US Trade Representative Susan C. Schwab has announced that the United States
and EU have submitted a ground-breaking proposal as part of the Doha Round negotiations
to increase global trade in, and use of, environmental goods and services through
a two-stage elimination of trade tariffs.
The USTR explained that the initiative would place priority action on technologies
directly linked to addressing climate change and energy security.
"WTO Members have an unprecedented opportunity to address in a concrete
and meaningful way the global environmental challenge of climate change,”
stated Schwab. “By eliminating tariff and non-tariff barriers to environmental
goods and services, particularly clean energy technologies, we can lower their
costs and increase global access to and use of these important products.”
The proposal lays the foundation for a new environmental goods and services
agreement (EGSA) in the WTO, and would include a commitment by all WTO Members
to remove barriers to trade for a specific set of climate-friendly technologies.
The initiative was prompted by President Bush’s move earlier this
year to seek an agreement with major economies on a new international climate
agreement.
The proposal underscores the importance of liberalizing trade in environmental
goods and services in parallel by recognizing, for the first time, how the market
works in this sector – how goods are bundled with services. For example,
designing more energy efficient buildings can require consulting, design and
construction services, as well as solar panels for heating.
The United States, joined by the European Union, proposes to eliminate tariff
and non-tariff barriers to environmental technologies and services through a
two-tiered approach: 1) A first-ever in the WTO agreement on worldwide elimination
of tariffs on a specific list of climate friendly technologies recently identified
by the World Bank; and 2) A higher level of commitment on the part of developed
and the most advanced developing countries to eliminate barriers to trade across
a broader range of other environmental technologies and an array of environment-friendly
services.
Global trade in the environmental goods covered by the US and EU proposal totalled
approximately $613 billion in 2006, and global exports of these goods have grown
annually by an average of 15% since 2000.

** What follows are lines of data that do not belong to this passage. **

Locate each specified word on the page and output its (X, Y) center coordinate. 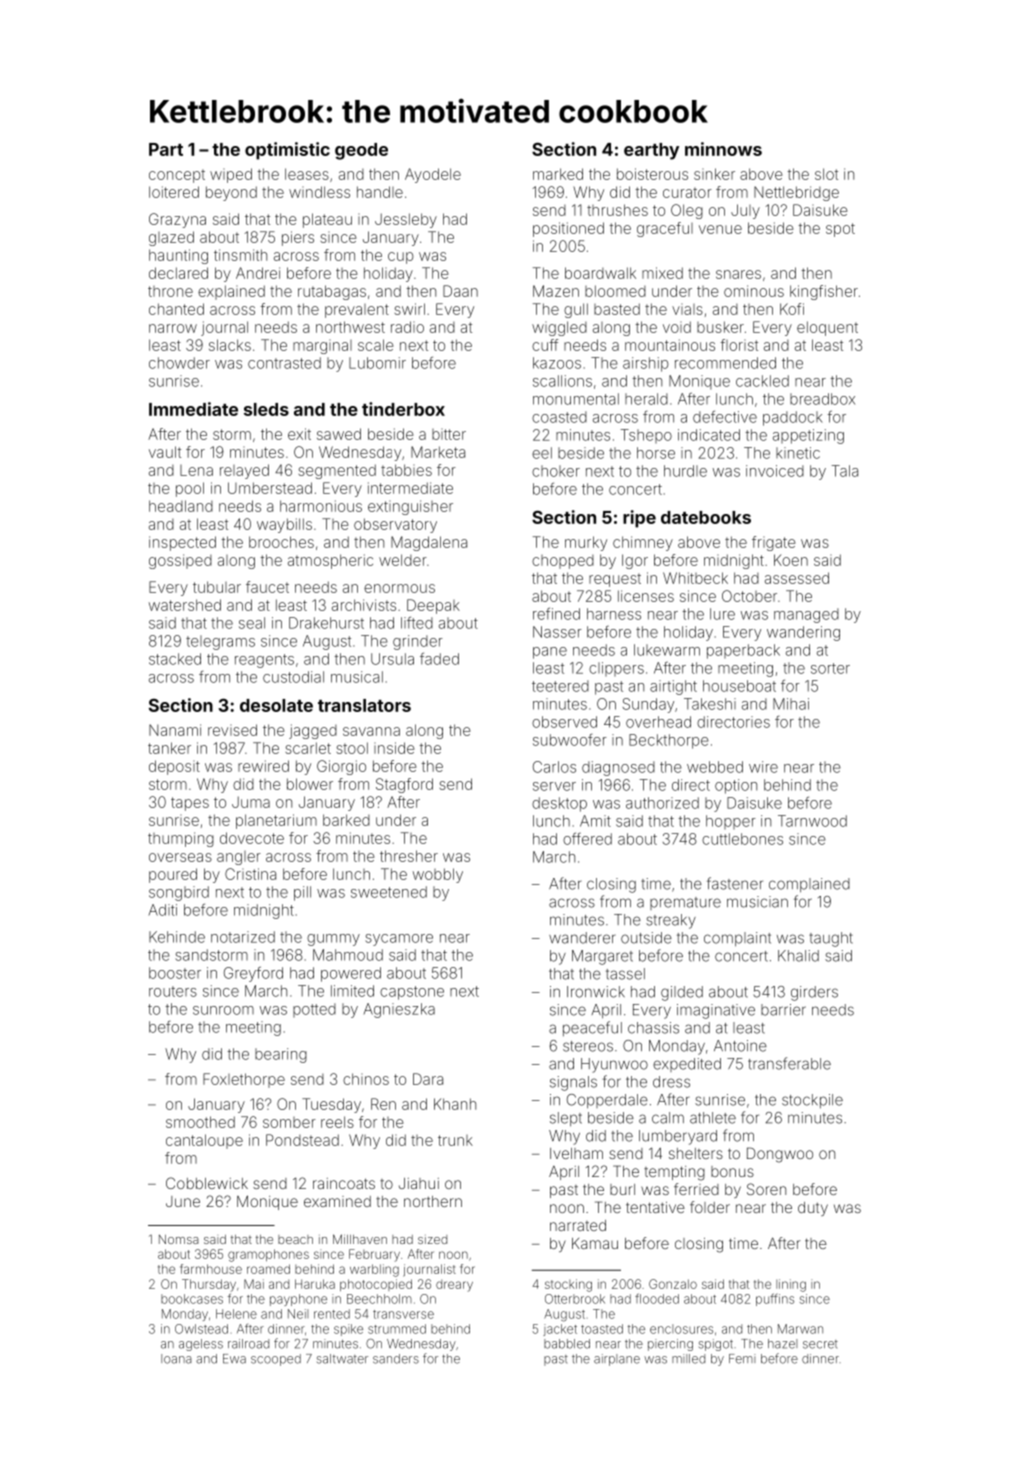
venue (720, 229)
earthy (651, 151)
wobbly (438, 875)
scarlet (308, 748)
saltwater (342, 1359)
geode (361, 151)
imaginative (716, 1011)
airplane (617, 1360)
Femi (742, 1359)
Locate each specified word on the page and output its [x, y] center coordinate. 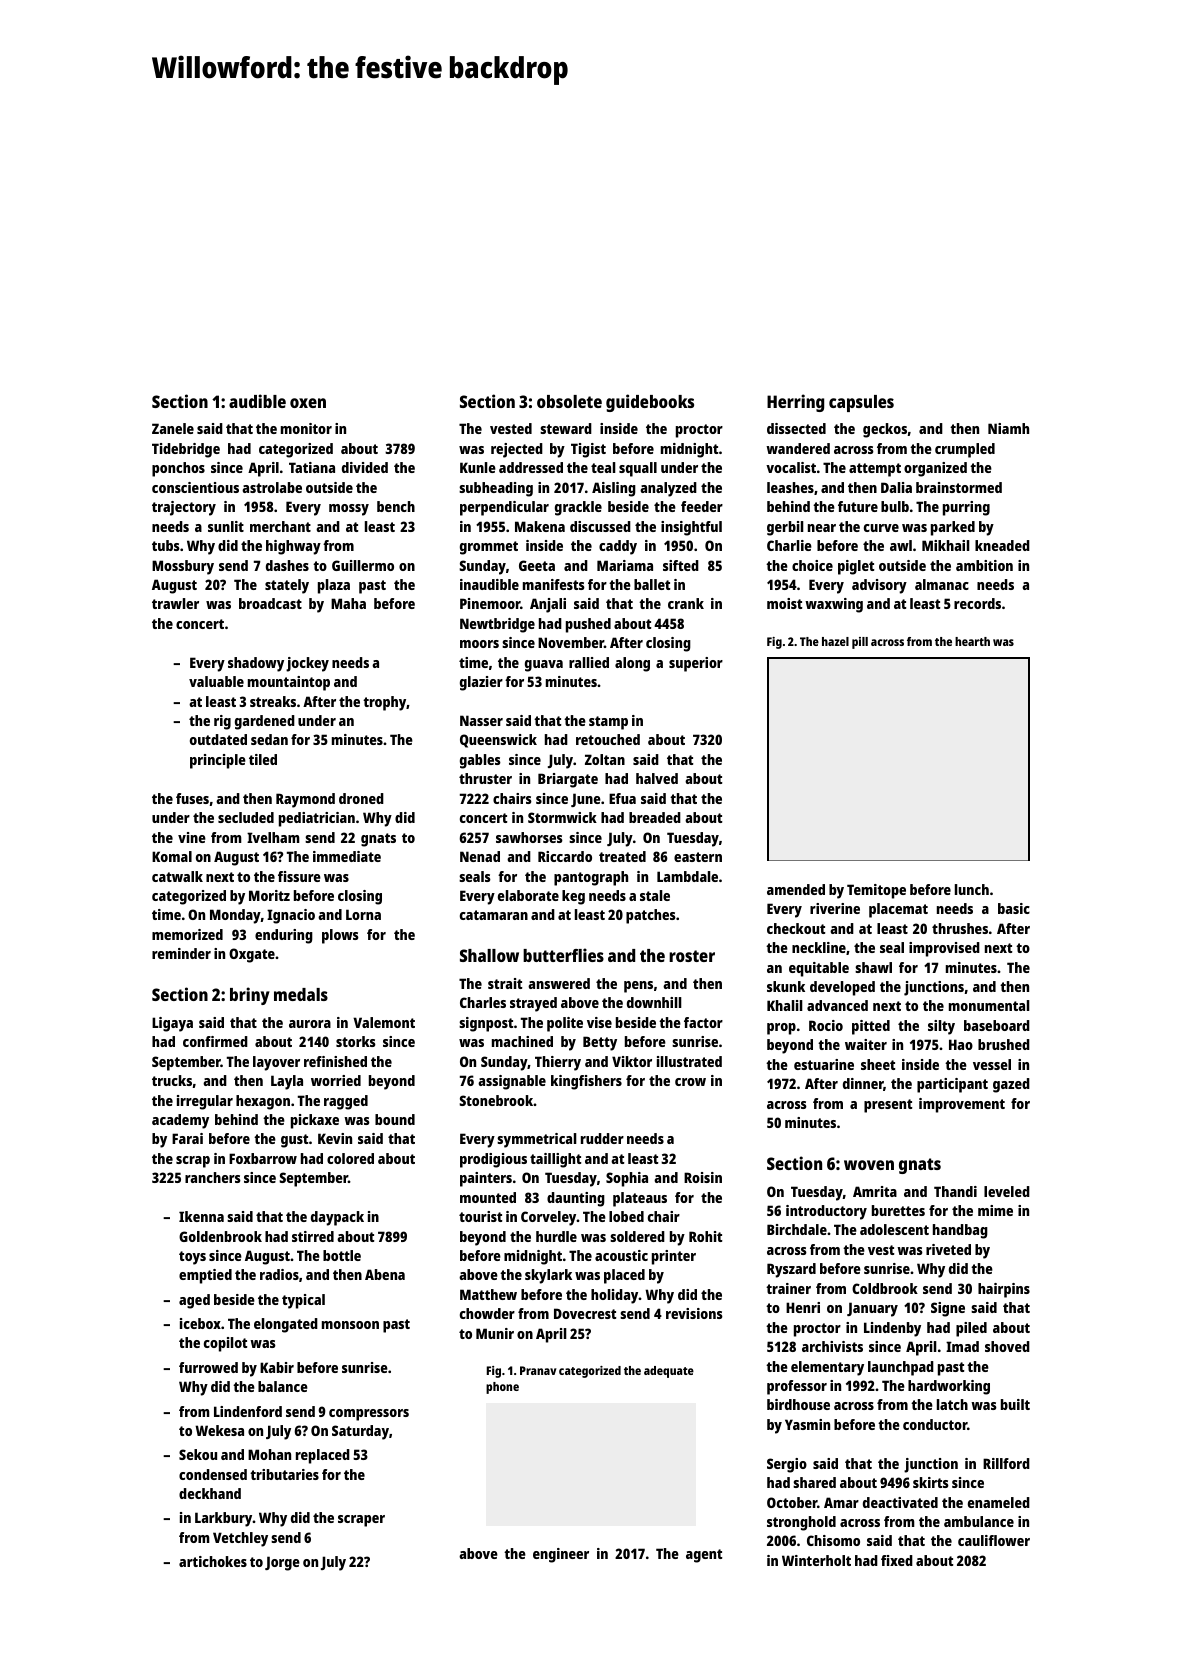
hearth [972, 641]
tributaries [284, 1474]
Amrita [875, 1191]
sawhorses [529, 837]
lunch [972, 889]
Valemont [384, 1022]
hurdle [556, 1236]
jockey [307, 664]
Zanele [173, 428]
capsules [861, 403]
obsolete [569, 401]
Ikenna [201, 1216]
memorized [187, 934]
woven [869, 1165]
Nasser [481, 720]
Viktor [632, 1061]
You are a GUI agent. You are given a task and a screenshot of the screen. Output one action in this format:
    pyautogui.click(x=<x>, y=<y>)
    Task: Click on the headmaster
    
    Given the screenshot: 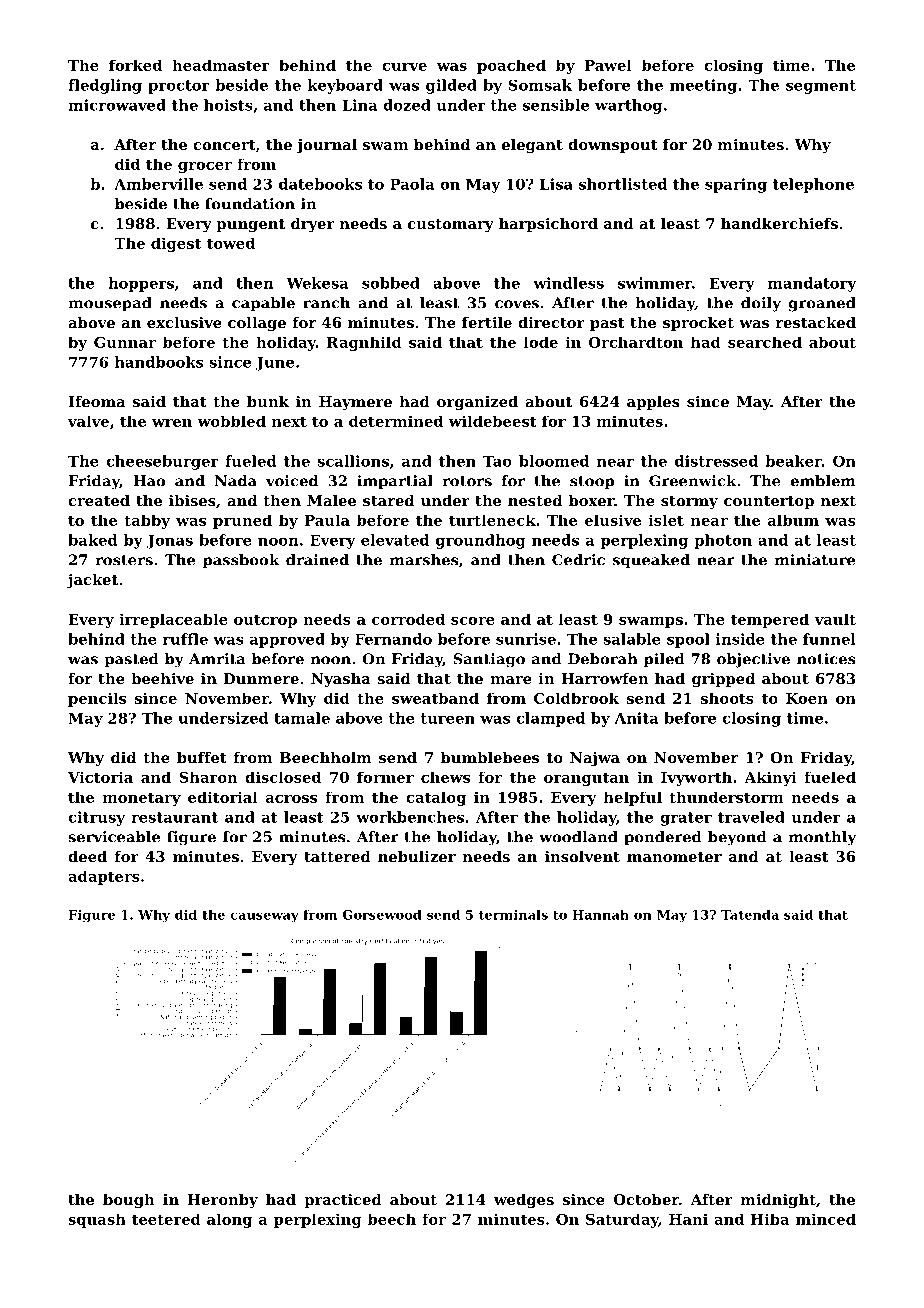 What is the action you would take?
    pyautogui.click(x=221, y=65)
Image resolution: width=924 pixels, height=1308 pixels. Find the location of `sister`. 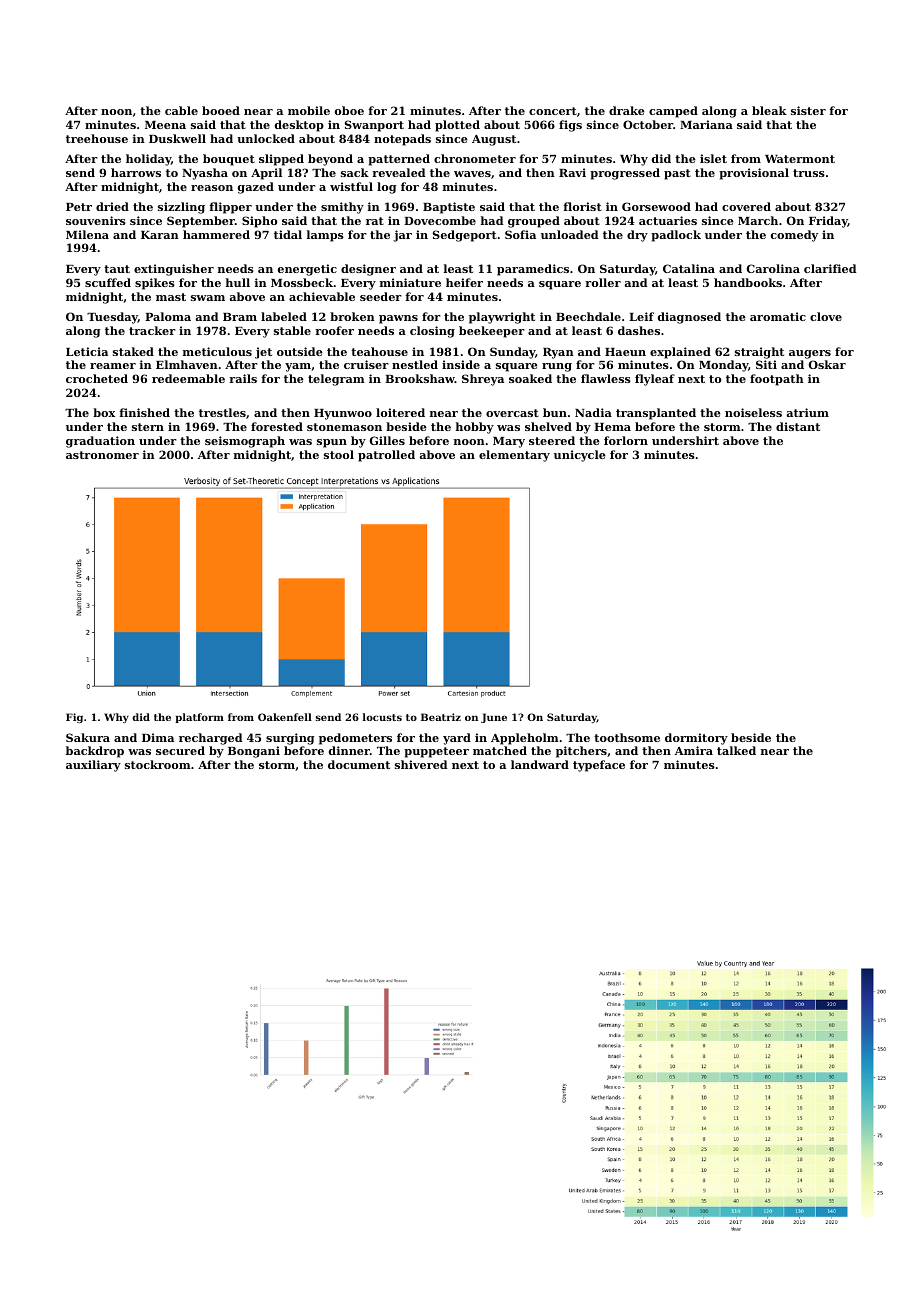

sister is located at coordinates (808, 110).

WTO Members currently charge duties as high as 70% on certain environmental
goods, impeding access to and use of these important technologies. A recent
World Bank study on climate and clean energy technologies suggests that by removing
tariffs and non-tariff barriers to key technologies, trade could increase by
an additional 7-14% annually. A corresponding increase in use of such technologies
and services could contribute importantly to global efforts to address climate
change and energy security. The World Bank report also concludes that liberalizing
trade in these technologies could facilitate more high-end technology investment.
According to separate data on environmental indicators available from the World
Bank and World Resources Institute, countries that trade more environmental
goods either have less pollution or consume energy more efficiently, or both.